Several attempts were made in the last decade or so to make PIA sustainable. These attempts followed two basic approaches. The first approach mainly focused on turning the PIA around by cutting down cost, improving internal management and increasing fleet size with capital investment from the government. However, several attempts of this nature failed to make any headway.

The second approach focused on financial, legal, operational, commercial and human resources restructuring of PIA to clean its balance sheet, aiming to attract private investment through divesting government shares. This approach was identified first in the Dubai Islamic Bank Consortium Report of 2017 that was engaged by the Privatisation Commission and later in Dr Ishrat Hussain Report on PIA Restructuring Plan in 2020.

PIA also carried out a study to formulate a sound business plan to make it profitable by engaging IATA, which also recommended a similar approach while indicating a capital injection of $3.5bn over a period of five years to enhance fleet size from 29 aircraft in 2021 to 49 in 2026. However, none of these reports could be implemented for various reasons.

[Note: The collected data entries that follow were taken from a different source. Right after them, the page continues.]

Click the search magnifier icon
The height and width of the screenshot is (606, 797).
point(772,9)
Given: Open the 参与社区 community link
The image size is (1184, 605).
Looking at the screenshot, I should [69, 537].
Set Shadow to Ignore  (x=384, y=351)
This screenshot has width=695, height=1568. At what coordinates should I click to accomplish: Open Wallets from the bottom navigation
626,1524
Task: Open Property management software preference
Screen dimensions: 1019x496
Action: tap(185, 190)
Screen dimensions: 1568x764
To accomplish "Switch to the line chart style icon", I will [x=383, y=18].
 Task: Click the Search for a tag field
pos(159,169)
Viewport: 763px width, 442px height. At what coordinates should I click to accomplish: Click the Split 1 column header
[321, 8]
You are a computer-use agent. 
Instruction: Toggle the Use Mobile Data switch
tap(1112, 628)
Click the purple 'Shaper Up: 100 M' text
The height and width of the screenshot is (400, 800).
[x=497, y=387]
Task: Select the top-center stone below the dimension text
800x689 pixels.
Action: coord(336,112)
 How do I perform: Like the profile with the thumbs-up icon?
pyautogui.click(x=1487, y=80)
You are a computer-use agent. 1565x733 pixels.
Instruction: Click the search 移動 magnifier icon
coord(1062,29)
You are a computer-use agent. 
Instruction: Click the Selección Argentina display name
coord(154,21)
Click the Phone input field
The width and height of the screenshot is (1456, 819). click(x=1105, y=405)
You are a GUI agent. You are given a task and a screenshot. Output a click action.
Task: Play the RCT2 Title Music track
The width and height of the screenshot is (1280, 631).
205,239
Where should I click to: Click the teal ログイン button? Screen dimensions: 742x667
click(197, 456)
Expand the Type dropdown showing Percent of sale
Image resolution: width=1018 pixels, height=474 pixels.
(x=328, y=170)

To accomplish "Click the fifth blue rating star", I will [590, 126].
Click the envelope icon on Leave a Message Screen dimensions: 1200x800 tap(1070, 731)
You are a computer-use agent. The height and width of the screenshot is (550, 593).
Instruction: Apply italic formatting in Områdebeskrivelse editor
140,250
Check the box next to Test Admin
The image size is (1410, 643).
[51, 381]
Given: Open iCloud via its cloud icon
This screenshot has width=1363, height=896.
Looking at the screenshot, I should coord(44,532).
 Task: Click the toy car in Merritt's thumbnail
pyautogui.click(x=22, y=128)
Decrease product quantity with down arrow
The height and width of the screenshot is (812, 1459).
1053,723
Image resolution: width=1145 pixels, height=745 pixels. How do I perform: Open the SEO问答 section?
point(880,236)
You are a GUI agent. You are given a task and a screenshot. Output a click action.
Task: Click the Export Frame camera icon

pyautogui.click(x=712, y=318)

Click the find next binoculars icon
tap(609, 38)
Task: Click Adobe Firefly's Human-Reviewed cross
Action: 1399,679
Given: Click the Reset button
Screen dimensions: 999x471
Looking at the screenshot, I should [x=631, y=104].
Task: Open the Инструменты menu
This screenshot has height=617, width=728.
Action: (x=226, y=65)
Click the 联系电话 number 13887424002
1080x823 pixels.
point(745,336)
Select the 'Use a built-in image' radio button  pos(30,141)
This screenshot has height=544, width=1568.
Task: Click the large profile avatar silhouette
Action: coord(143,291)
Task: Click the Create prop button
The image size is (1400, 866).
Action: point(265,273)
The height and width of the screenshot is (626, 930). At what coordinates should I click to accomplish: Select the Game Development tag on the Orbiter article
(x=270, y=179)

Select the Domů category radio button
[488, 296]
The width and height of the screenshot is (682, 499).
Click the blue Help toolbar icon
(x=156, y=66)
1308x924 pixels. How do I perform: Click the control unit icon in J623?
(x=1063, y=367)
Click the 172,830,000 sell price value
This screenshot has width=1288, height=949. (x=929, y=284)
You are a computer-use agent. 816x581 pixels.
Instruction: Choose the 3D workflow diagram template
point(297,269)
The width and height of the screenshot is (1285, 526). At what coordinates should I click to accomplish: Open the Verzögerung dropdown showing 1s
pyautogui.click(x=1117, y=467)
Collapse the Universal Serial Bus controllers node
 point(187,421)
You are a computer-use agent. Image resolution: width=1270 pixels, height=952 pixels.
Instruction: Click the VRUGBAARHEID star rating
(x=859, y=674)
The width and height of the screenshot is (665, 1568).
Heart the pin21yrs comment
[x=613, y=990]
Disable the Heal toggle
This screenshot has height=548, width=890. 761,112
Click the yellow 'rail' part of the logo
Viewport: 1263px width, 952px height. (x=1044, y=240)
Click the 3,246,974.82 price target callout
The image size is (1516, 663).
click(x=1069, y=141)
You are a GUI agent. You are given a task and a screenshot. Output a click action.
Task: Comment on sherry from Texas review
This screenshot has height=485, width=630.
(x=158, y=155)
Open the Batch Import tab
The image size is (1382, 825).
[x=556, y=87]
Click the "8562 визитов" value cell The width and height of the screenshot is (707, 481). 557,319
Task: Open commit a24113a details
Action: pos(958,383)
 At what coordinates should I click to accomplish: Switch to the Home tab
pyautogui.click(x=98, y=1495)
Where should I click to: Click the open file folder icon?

In view of the continued deterioration of the financial condition of PIA, in June 2023, it was decided to restructure PIA broadly on the lines recommended by the Dubai Islamic Bank Consortium Report. To steer this process, a committee under the then finance minister was constituted to steer and guide the restructuring effort.

Under the directives of this committee, the PIA’s board of directors approved a plan on July 25 this year to restructure PIA in light of the aforesaid report by incorporating a new holding company to retain legacy loans, non-aviation assets and existing PIACL subsidiaries (PIA-IL, Skyrooms Limited, and Saber Travel Network), with PIACL as its wholly owned subsidiary retaining aviation assets and relating liabilities.

Another major hurdle in that direction has also been removed since then. The previous provisions of PIACL Act, 2016 did not allow the transfer of management control and more than 49pc shares of PIACL to a private entity and hence were not conducive for attracting private investment. However, an amendment act was promulgated on Aug 12 and these restrictions have now been removed and PIACL was included in the privatisation list of the Privatisation Commission with the approval of the cabinet on Aug 7.

The restructuring plan is yet to be approved by the government. The Aviation Division last week asked the government to inject Rs23bn funds to cover the markup payment, suspend Rs1.3bn and Rs700m to the FBR and the Civil Aviation Authority, respectively, and defer loans and markup till restructuring is complete in about eight months.

This did not impress Caretaker Finance Minister Dr Shamshad Akhtar at the back-to-back meetings of the ECC and the Cabinet Committee on Privatisation.

The two committees then decided to form a separate panel to assess PIA’s restructuring plan and directed the finance ministry and the State Bank of Pakistan to support the airline to tackle its financial challenges after a concrete plan of restructuring had been finalised.